TASK GOAL:
If a line below contains "Eggs", add it to your tally, then answer with the tally alone.

RECORD SET:
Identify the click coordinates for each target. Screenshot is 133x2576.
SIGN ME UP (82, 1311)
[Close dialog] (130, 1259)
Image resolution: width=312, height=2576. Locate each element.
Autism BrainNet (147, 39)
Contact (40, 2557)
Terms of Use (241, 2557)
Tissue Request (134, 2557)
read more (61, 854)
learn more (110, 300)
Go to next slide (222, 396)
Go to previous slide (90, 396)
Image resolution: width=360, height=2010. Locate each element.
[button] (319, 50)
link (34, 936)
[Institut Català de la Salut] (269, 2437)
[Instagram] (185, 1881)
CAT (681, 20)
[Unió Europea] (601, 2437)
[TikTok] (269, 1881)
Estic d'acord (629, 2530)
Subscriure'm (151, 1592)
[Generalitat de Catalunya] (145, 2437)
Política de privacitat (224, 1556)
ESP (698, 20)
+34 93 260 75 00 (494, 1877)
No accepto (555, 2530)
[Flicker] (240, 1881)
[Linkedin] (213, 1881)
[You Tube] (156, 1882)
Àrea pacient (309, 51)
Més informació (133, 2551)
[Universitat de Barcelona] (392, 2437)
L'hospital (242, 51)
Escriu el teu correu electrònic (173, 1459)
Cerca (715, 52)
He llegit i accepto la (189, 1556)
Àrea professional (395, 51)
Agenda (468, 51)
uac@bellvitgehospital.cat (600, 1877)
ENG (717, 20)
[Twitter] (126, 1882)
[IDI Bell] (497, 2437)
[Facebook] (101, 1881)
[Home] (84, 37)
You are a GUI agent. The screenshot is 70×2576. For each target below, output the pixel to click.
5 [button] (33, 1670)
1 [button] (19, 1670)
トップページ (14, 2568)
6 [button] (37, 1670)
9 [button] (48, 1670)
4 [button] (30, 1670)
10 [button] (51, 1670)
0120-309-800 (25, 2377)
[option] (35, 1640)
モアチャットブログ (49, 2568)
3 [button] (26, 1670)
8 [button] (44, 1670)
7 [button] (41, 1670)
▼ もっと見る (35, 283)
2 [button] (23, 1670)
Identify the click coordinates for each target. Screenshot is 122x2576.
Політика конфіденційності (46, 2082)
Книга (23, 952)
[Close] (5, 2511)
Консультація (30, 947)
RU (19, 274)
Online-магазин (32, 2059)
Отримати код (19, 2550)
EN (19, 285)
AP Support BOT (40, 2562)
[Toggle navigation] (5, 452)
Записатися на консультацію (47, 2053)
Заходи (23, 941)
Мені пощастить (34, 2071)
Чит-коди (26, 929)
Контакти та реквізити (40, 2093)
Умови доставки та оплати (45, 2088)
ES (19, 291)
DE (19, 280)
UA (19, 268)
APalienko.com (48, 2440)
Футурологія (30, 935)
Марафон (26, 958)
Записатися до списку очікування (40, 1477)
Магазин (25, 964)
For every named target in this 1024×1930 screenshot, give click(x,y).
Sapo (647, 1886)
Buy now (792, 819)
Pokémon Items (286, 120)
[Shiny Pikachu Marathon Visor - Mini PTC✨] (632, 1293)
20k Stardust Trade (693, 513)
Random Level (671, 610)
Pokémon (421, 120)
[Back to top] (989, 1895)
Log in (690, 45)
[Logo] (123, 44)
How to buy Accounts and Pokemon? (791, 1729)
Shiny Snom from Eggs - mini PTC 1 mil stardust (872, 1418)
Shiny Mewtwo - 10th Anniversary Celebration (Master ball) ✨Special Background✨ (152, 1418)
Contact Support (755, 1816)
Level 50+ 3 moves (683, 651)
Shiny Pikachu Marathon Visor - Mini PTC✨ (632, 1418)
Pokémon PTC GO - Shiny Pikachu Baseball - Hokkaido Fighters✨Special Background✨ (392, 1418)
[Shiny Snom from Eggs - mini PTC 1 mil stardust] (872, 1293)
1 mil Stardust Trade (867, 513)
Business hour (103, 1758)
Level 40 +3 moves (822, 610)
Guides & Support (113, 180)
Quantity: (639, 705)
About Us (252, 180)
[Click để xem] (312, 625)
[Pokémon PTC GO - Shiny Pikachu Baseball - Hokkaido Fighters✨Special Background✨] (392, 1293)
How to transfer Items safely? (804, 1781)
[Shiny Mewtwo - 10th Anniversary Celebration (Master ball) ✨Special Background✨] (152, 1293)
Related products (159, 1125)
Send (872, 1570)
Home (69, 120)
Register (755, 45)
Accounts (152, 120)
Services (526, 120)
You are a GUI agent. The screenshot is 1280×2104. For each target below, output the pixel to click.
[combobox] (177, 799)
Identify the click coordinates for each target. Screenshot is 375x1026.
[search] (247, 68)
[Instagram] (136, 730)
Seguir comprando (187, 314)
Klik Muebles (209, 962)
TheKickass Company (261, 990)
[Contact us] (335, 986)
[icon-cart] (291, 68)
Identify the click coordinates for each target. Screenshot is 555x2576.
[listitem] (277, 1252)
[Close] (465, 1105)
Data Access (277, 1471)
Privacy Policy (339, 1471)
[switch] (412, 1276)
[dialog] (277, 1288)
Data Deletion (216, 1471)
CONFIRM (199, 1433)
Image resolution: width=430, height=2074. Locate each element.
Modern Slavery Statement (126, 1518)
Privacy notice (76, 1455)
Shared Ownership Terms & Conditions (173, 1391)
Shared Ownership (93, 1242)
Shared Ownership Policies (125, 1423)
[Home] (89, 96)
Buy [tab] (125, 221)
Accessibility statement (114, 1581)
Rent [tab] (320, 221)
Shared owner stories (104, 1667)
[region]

WORKED SOLUTION:
2